As explained by Anthony Sutera in the video below of his presentation at Google's Solve for X event, “Our material uses thousands of nano-capacitors that we can spray paint on in the right pattern. All of these little capacitors charge and discharge extremely quickly in real time and they don't create any heat. When we hook up our material to a radio, the signal hops from capacitor to capacitor very quickly, finds its happy spot, and launches into space.”

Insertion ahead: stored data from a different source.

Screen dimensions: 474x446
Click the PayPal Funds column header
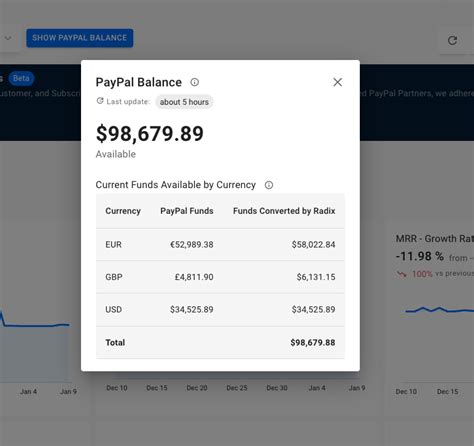[x=187, y=211]
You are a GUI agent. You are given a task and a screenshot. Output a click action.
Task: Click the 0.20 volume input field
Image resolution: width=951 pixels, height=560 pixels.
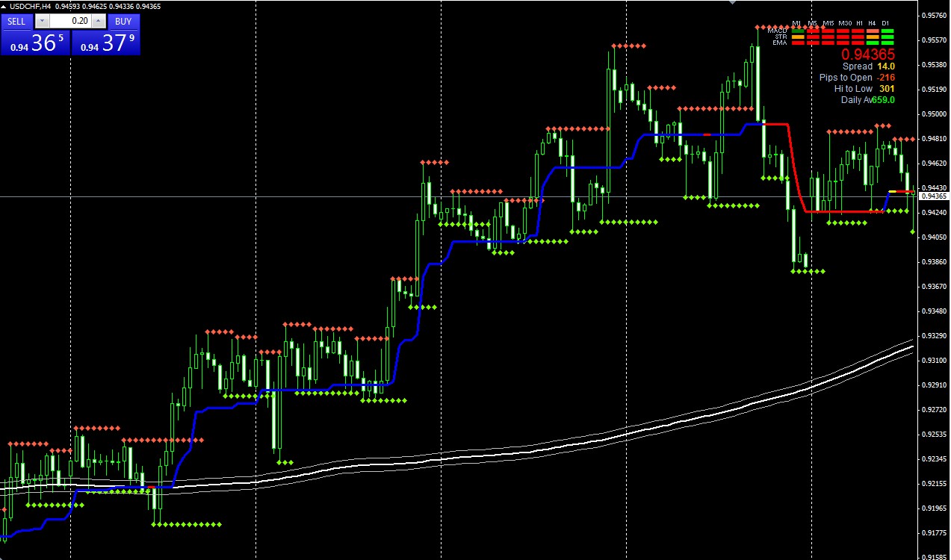click(x=70, y=22)
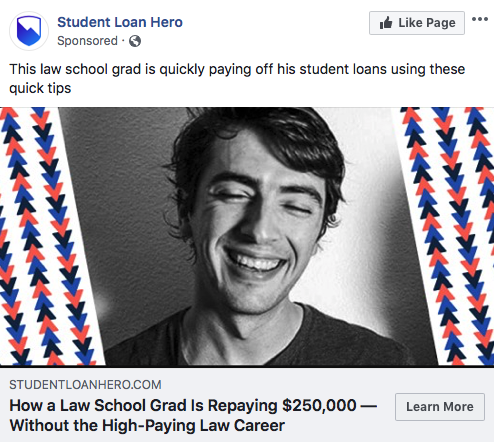Click the $250,000 amount in the headline
The width and height of the screenshot is (494, 442).
pyautogui.click(x=319, y=406)
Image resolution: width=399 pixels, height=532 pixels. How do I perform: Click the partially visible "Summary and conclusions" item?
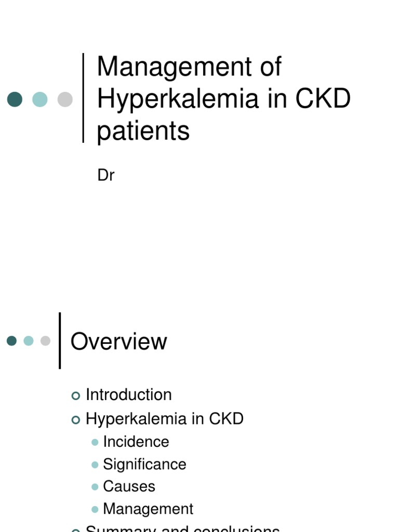click(x=182, y=528)
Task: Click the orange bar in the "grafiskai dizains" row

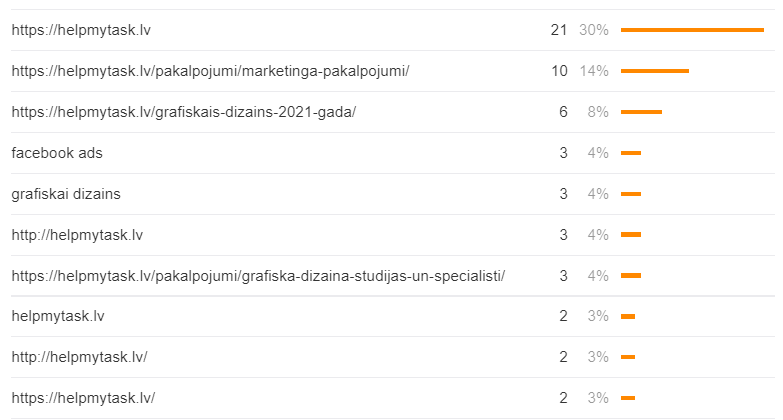Action: pyautogui.click(x=631, y=194)
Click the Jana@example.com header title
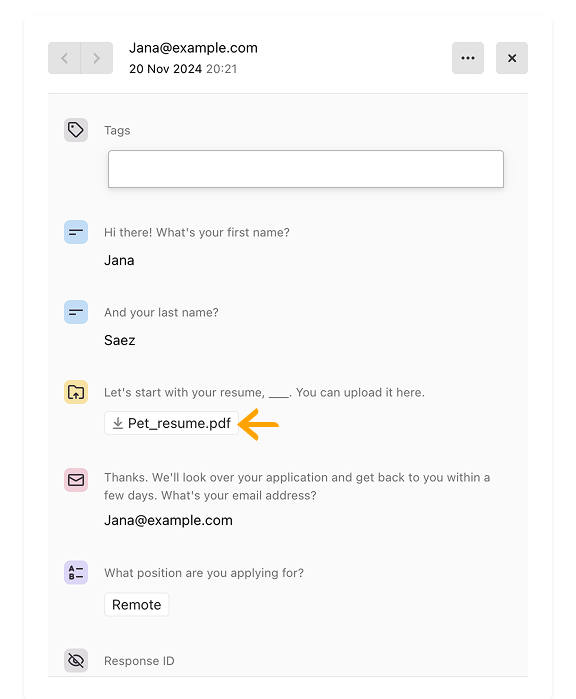This screenshot has height=699, width=576. pyautogui.click(x=193, y=48)
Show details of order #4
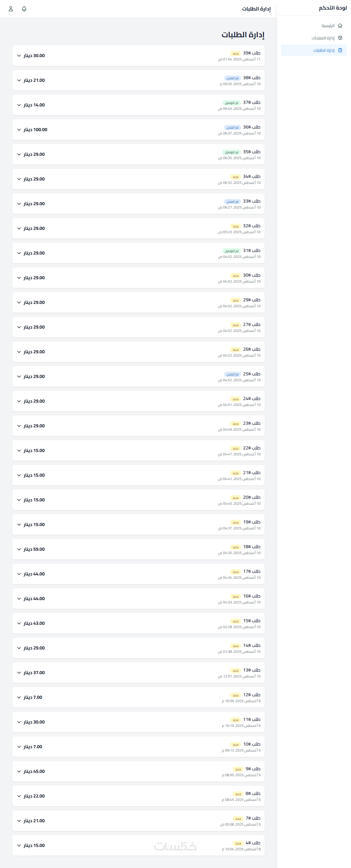 pyautogui.click(x=19, y=845)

Imagine painting wireless antennas on walls. Instead of planting them as fake trees or simply uncamouflaged, phone companies will blend their unsightly cell towers into the landscape. They could even commission artists like Haas & Hahn to turn the city as though fully draped with Joseph's Amazing Technicolor Dreamcoat, its prismatic striations perhaps paralleling the electromagnetic waves rippling through the walls before radiating out into space. Making visible the invisible, as it were.

Haas & Hahn


Alternatively, they could enlist children from local elementary schools to reconfigure the city's electromagnetic infrascape in exchange for very plump donations. Is that mural on that once seamy but now chromatically resplendent underpass depicting the neighborhood's tempestuous history and encouraging future, their parents will ask. Why yes, they'll answer back, and you can also bounce phone calls off of it.

Pilsen


Elsewhere, graffiti artists will independently fill in the dead zones. Or maybe not to patch up the network, but rather as part of a collaboration with sound artists to create a pop-up pirate radio station to broadcast an improvisational audio documentary of the local area. During times of protest, they could be used to burst through whatever electromagnetic kettling the security forces might be using to prevent the crowds from organizing and reaching critical mass. If there's no graffiti antenna nearby, just whip out a Spray On Antenna Kit to reclaim the public spectrum.

In any case, I'd like those “nut jobs” at DEMILIT given some of the stuff and see how they might use it in one of their sonic tours of military landscapes. Will they spray it on crumbling bunkers and derelict silos, thus repurposing them into antennas to transmit in real-time the acoustic ecology of war?

What might avant-gardeners, who presumably already know how to harness energy from trees, do with the stuff if they find out that you can also apply them to trees and turn them into arboreal arrays?

Spray On Antenna Kit
Spray On Antenna Kit


Trees broadcasting themselves singing. An entire national park airing an epic botanical opera. The Amazon sending messages to exoplanets.